Gertrude of Arabia and Other British Arabists

The New York Times recently published an article on Gertrude Bell, the English archeologist and intelligence officer credited more than any other single individual with creating modern Iraq, drawing the borders and choosing its king after World War I. Bell was a member of the Arab Bureau in the British intelligence office in Cairo along with the more famous agent, T. E. Lawrence. The Times’s point was that Bell’s legacy of a unified Iraq “is at risk of being undone” today, even as historic sectarian conflict between Shias, Sunnis, and Kurds threatens to fragment the country.

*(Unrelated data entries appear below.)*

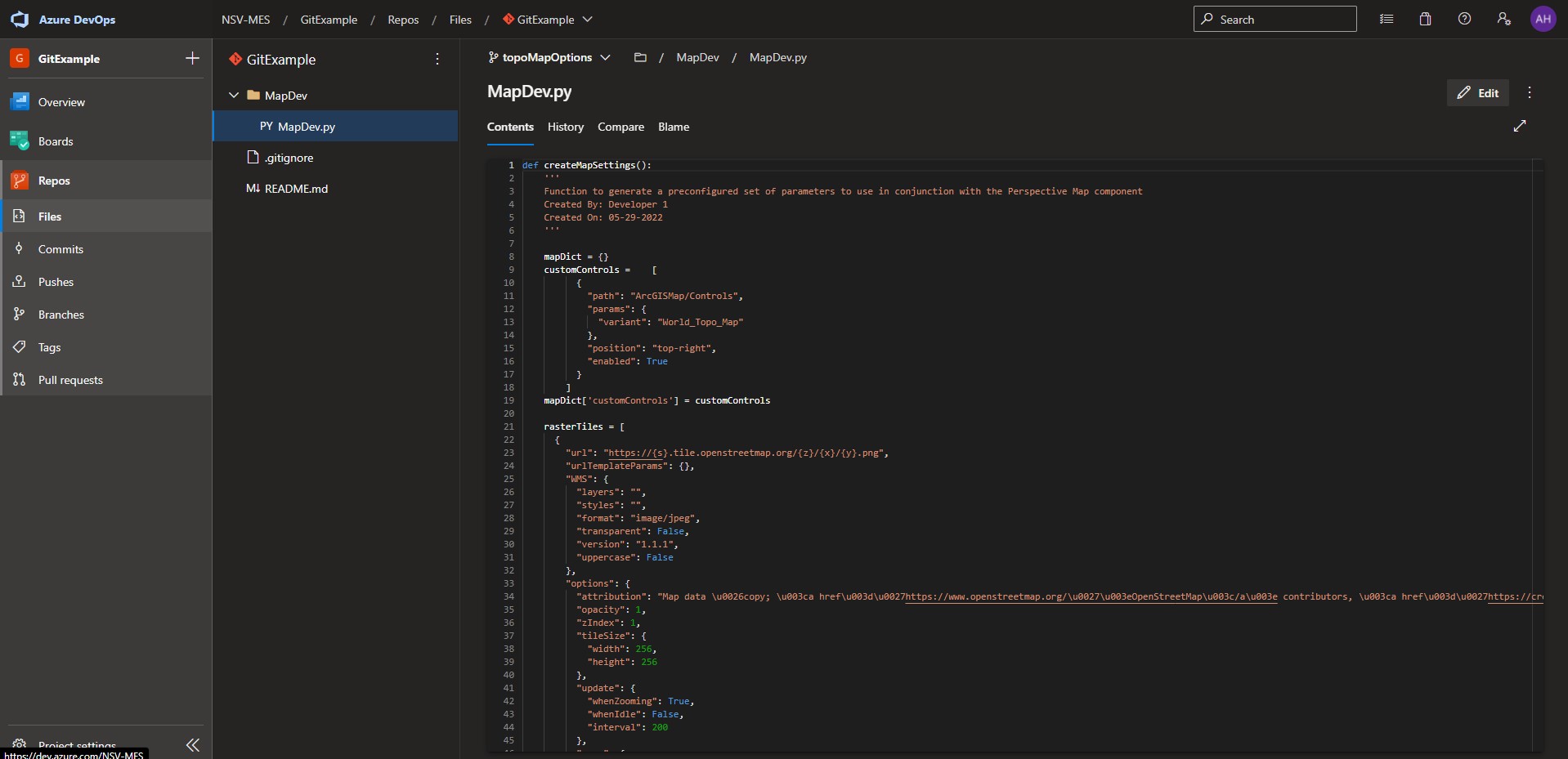Open user settings gear icon
1568x759 pixels.
(1503, 19)
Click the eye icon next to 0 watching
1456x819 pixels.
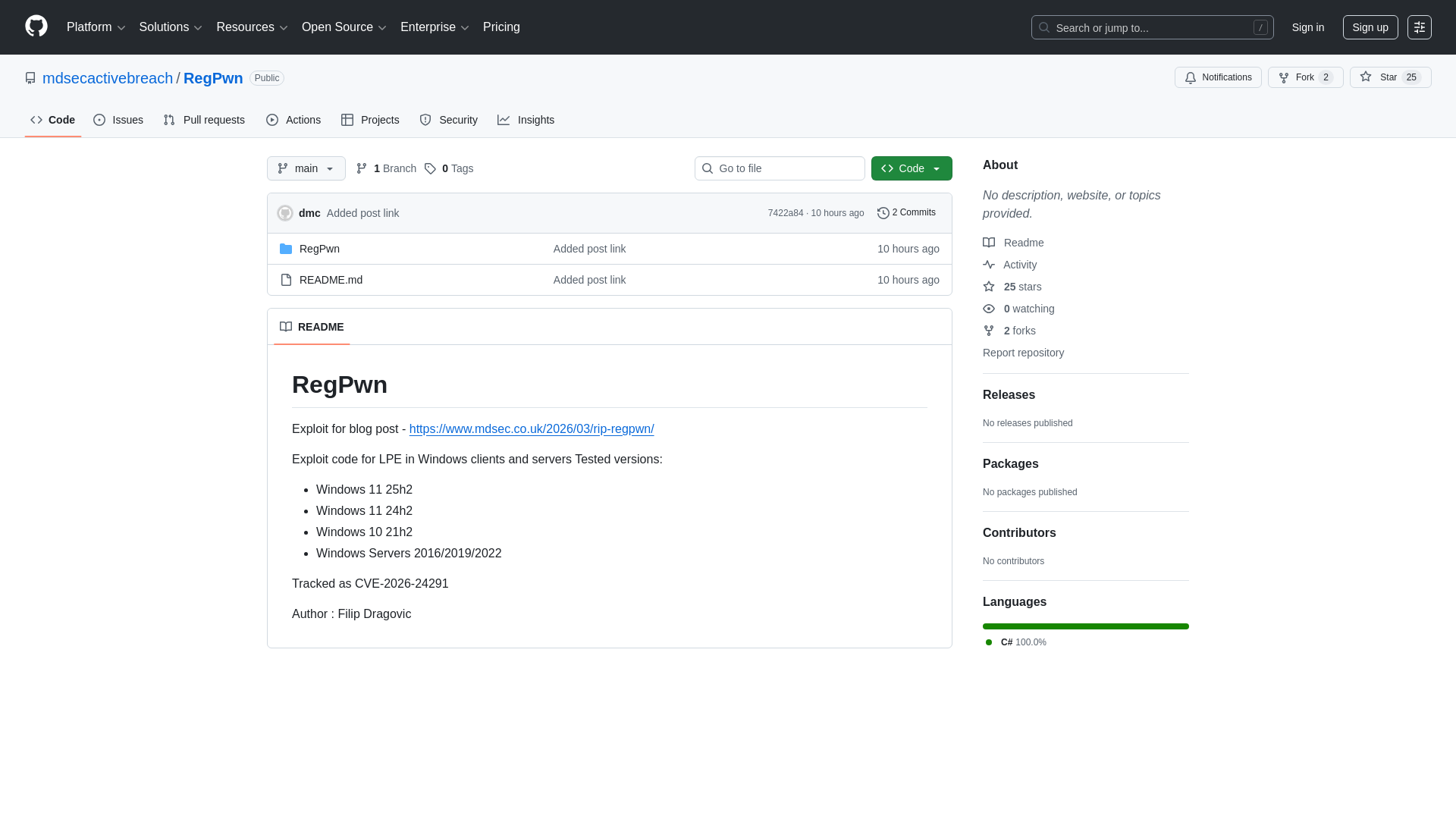[x=989, y=309]
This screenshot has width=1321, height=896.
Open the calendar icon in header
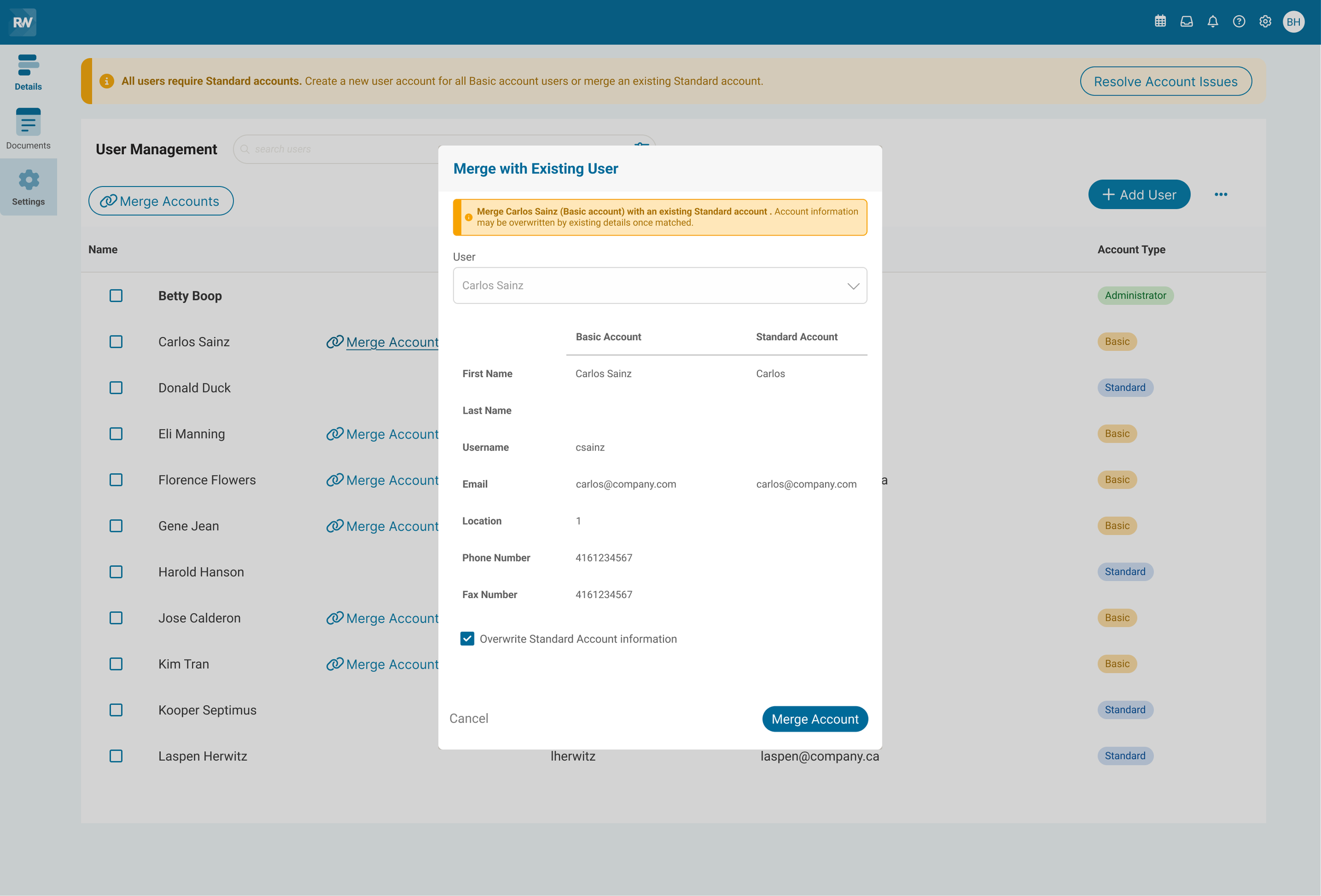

But the other point was that Bell, and other British Arabists like her, spent years cultivating tribal leaders, sheikhs, and kings and gaining their trust, and their lives are woven in the tapestry of early 20th century Middle Eastern history. The Iraqis called Bell Umm’al Mu’mineen, or Mother of the Faithful.

Some were officially connected with the British government, but mostly they were freelancing. But they came from the ranks of the British establishment; their respective backgrounds were the same as that of Britain’s ruling class, and their influence, through their contacts, activities, and writings, shaped British policy in the region.

Ann Lambton—known as Nancy—was a Persian specialist who traveled widely in Iran. A Persian grammar and phrase book were among her published writings, and she was hired as press attaché at the British Embassy in Tehran during World War II.

In the 1950s, when she was back in London teaching Persian at the School of Oriental and African Studies, she had a role in forcing nationalist Iranian Prime Minister Muhammad Mossadeq, an opponent of British oil interests, out of office. Having made the case to the Foreign Office for Mossadeq’s removal, she suggested ways to accomplish it. Lambton also warned of the danger of an Iranian fundamentalist revolution against Shah Reza Pahlavi (who detested her) decades before it actually happened—and lived to see her warning come true. She died in 2008, aged 96.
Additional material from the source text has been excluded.